10. Juli 2009: Wegen Gerüchten, der kasachische Geheimdienst habe auch Abgeordnete beeinflusst, setzt das Parlament einen Untersuchungsausschuss ein. Diese Gerüchte werden später auch vom Bundesamt für Verfassungsschutz und Terrorismusbekämpfung (BVT) bestätigt.

18. Jänner 2010: Der mutmaßliche kasachische Spion Ildar A. wird in einem Prozess um die Entführungen von einem Wiener Gericht freigesprochen.

28. August 2010: Der Wiener Anwalt Gabriel Lansky wirft Aliyev die Bildung einer kriminellen Vereinigung vor. Er soll in Österreich eine "Geldwaschmaschine" betrieben haben, über die er 100 Millionen Euro verschoben habe.

Dezember 2010: Bundespräsident Heinz Fischer besucht Kasachstan, nachdem er zwei Jahre davor eine Visite kurzfristig abgesagt hatte. In US-Depeschen, die von Wikileaks veröffentlicht wurden, heißt es, die Absage sei auf Intervention Aliyevs erfolgt. Die Präsidentschaftskanzlei weist diese Berichte aufs Schärfste zurück.

Jänner 2011: Ex-Bundeskanzler Alfred Gusenbauer (SPÖ) bestätigt, dass er als Berater für die kasachische Regierung tätig ist.

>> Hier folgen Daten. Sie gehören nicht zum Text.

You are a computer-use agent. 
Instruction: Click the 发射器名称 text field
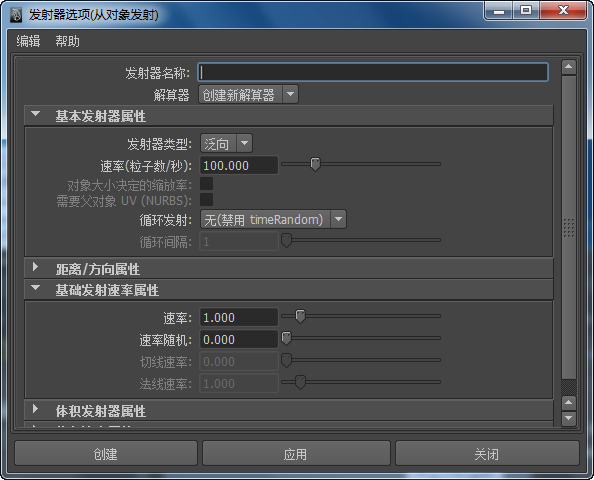[373, 72]
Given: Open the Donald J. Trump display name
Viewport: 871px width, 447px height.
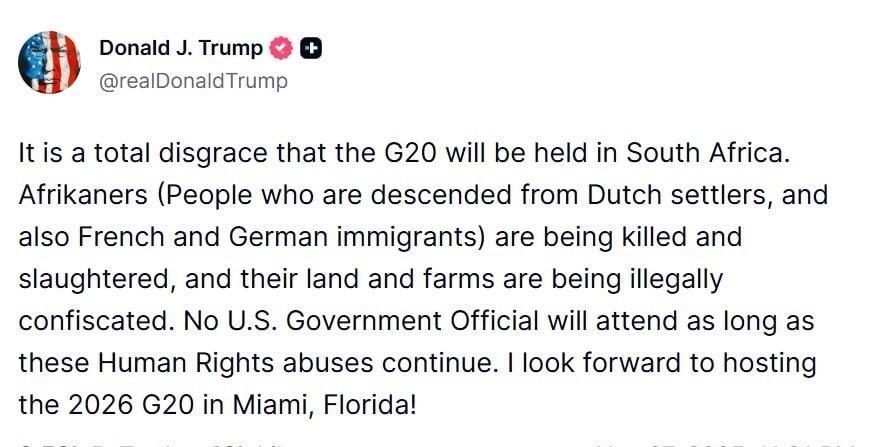Looking at the screenshot, I should (x=181, y=48).
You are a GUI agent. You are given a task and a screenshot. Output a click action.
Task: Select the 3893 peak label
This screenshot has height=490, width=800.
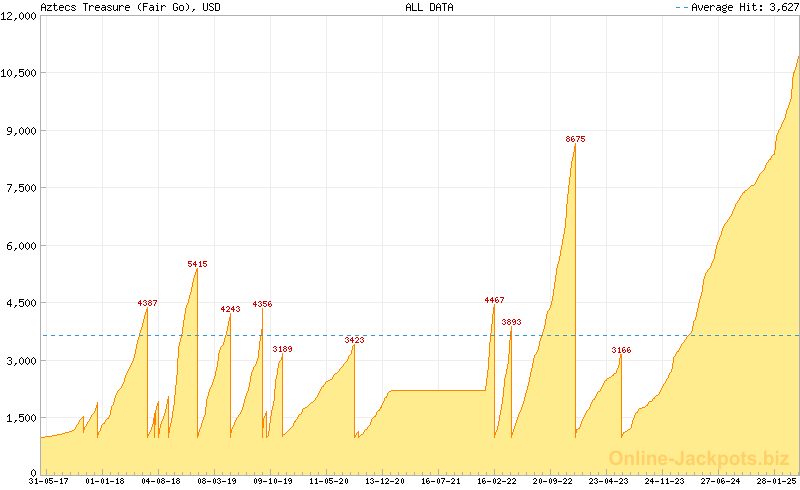[x=511, y=322]
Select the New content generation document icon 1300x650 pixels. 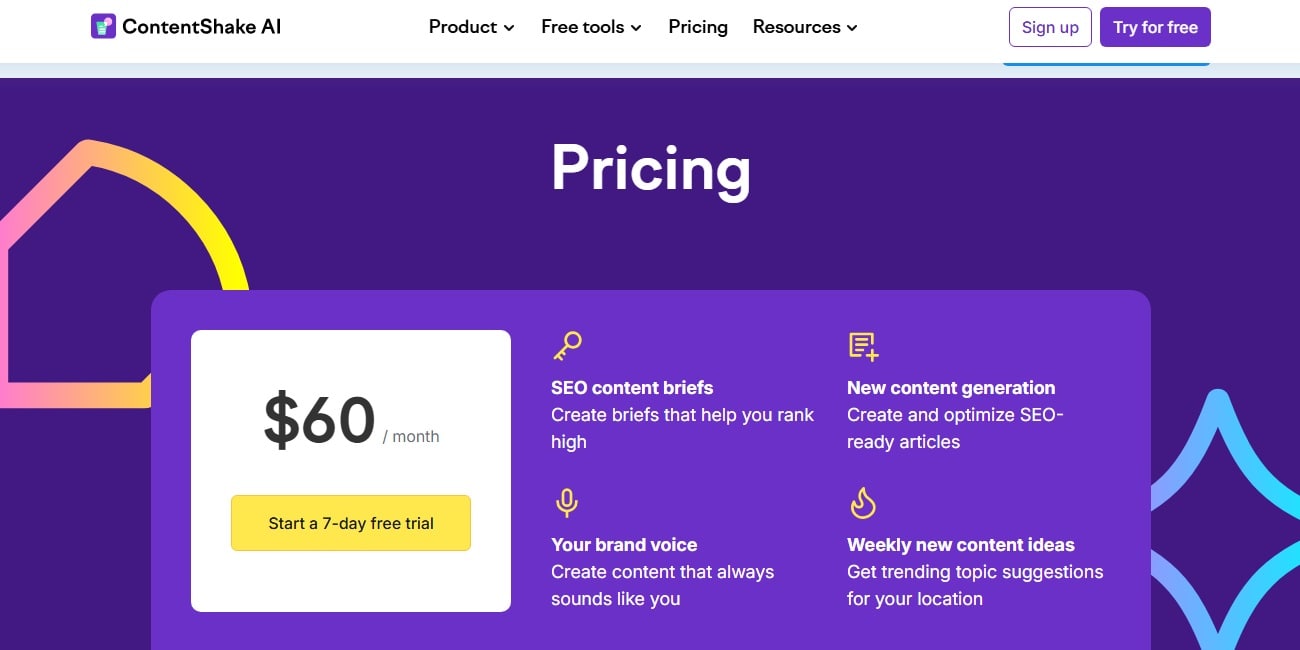pyautogui.click(x=862, y=345)
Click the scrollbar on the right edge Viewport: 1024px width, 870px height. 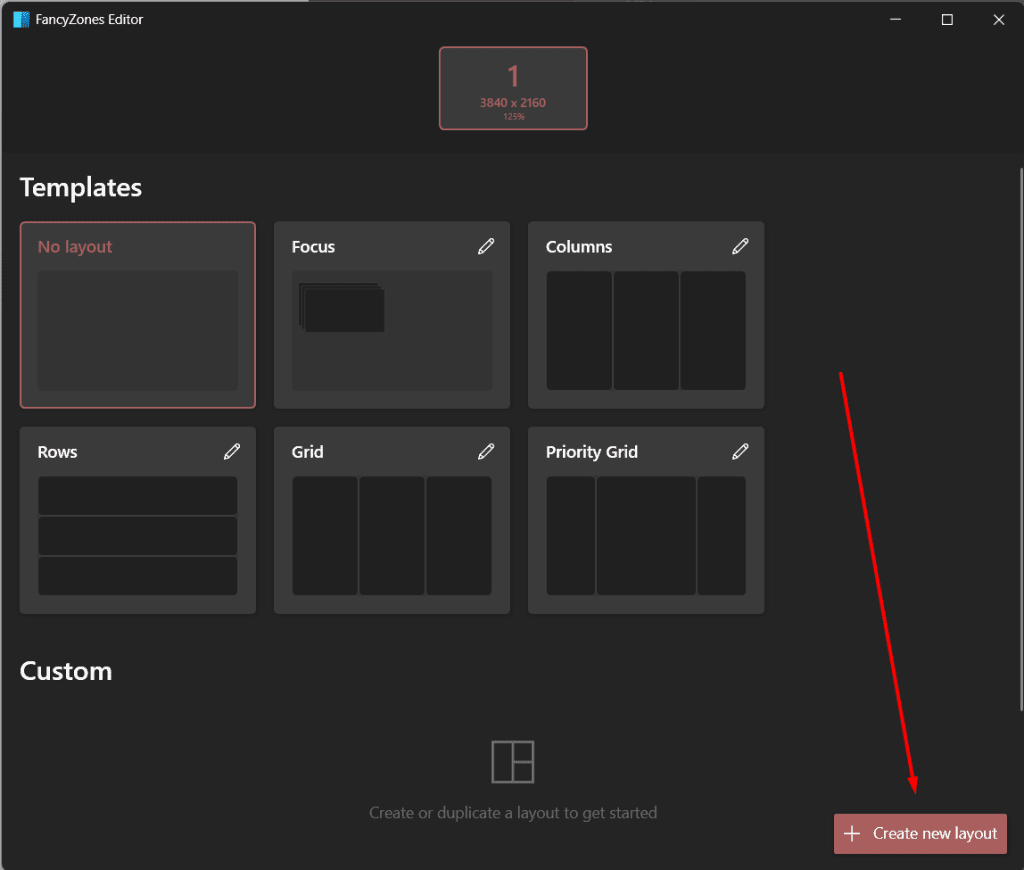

30. Jänner 2011: Laut dem ZDF ermittelt die deutsche Justiz wegen Geldwäsche gegen Aliyev. Eine zentrale Rolle soll dabei ein Metallbetrieb in Nordrhein-Westfalen gespielt haben.

Februar 2011: Der Europäische Gerichtshof für Menschenrechte (EGMR) revidiert seine Spruchpraxis und erlaubt die Auslieferung eines Kasachen durch die Ukraine an sein Heimatland. Juristen sehen damit die österreichische Justiz im Fall Aliyev in Zugzwang.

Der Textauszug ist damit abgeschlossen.